This project involves a fundamental study of lithium polymer electrolytes used in lithium battery systems. Ionically conducting polymers were first discovered about 20 years ago and were subsequently used as electrolytes in solid-state batteries. Ion-conducting polymers are solutions of salts in polymers in which a macroscopically solid state is achieved by entanglement or cross-linking. Microscopically they behave as liquids. The polymer electrolytes are generally composites of a polyethylene oxide and a salt such as LiClO₄, LiAsF₆, or LiCF₃SO₃. It is generally believed that ionic conduction is a property of the amorphous phase and that ion association, ion-polymer interactions, and local relaxations of the polymer strongly influence the ionic mobility. However, much remains unknown about the nature of the ion association processes, the ion-polymer interactions, and the role that they play in ionic conductivity of the electrolytes. In this effort we are investigating the effects of the polymer host on ion solvation and the attendant effects of ion pairing, which strongly affect the ionic transport in these systems. The experimental part involves neutron scattering measurements and x-ray scattering measurements. The theoretical part involves electronic structure calculations using ab initio molecular orbital theory to investigate energetic, structural, and dynamical properties of ion-ion and ion-polymer interactions at a molecular level in combination with molecular dynamics simulations being carried out at the University of Minnesota. Information gained from this study will be used to help improve the performance of lithium battery systems.

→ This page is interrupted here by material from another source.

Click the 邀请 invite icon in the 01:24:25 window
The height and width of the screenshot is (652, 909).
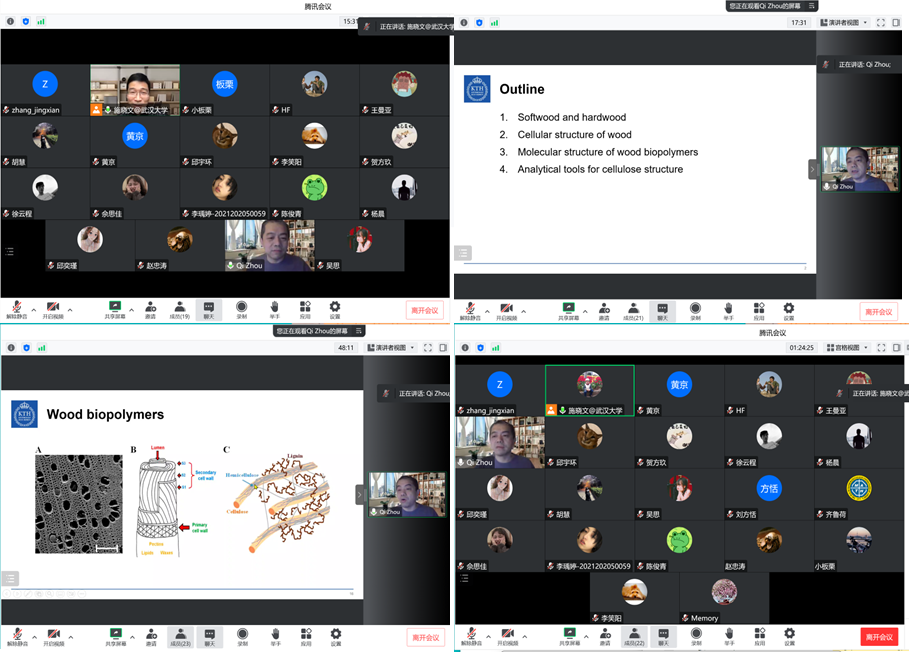[x=604, y=636]
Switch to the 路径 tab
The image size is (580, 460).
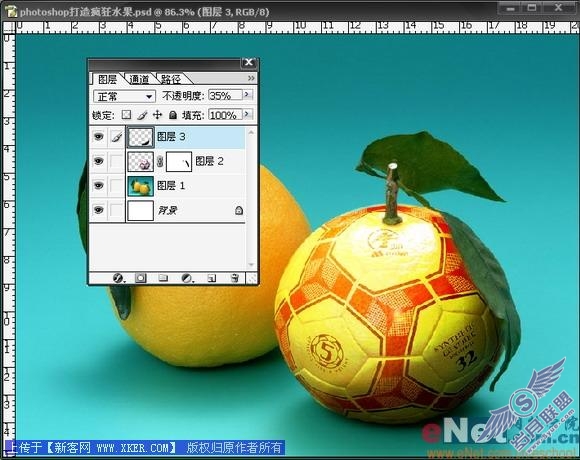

In the theoretical work the polymer is being modeled using small alkyl oxides such as diethyl ether and diglyme.¹ The interaction of a lithium cation with the oxygens is being investigated, and the potential energy surfaces are being calculated to obtain potentials that are being used in molecular dynamics simulations.² The calculations are used to examine the stability of different coordinations of lithium with the polymer model and barriers to migration of the lithium cation from one coordination site to another coordination site. The barriers for transfer of lithium cation are very important in understanding the transport mechanism in the polymer electrolyte. The results of the calculations will be used in helping to interpret new experimental measurements on lithium polymer electrolytes. We have investigated the potential energy surfaces of Li⁺-diglyme and Li⁺-triglyme complexes, which are models for polyethylene oxide electrolytes. Eighteen local minima were located that correspond to coordination of Li⁺ with one to four oxygens. The binding energies of the complexes increase with coordination of the Li⁺ by oxygen, although the binding per Li-O bond decreases. The potential energy surfaces for lithium cation migration between one- and two-coordination sites and two- and three-coordination sites in the Li⁺-diglyme complexes were investigated and five transition states were located. While the barriers are small (less than 2 kcal/mol) for lithium cation migration from lower to higher coordination, the barriers are large (20-30 kcal/mol) for higher to lower coordination. The latter corresponds to the barrier for transfer of Li⁺ from one end of diglyme to the other and is approximately the difference in binding energy of the higher and lower coordination structures.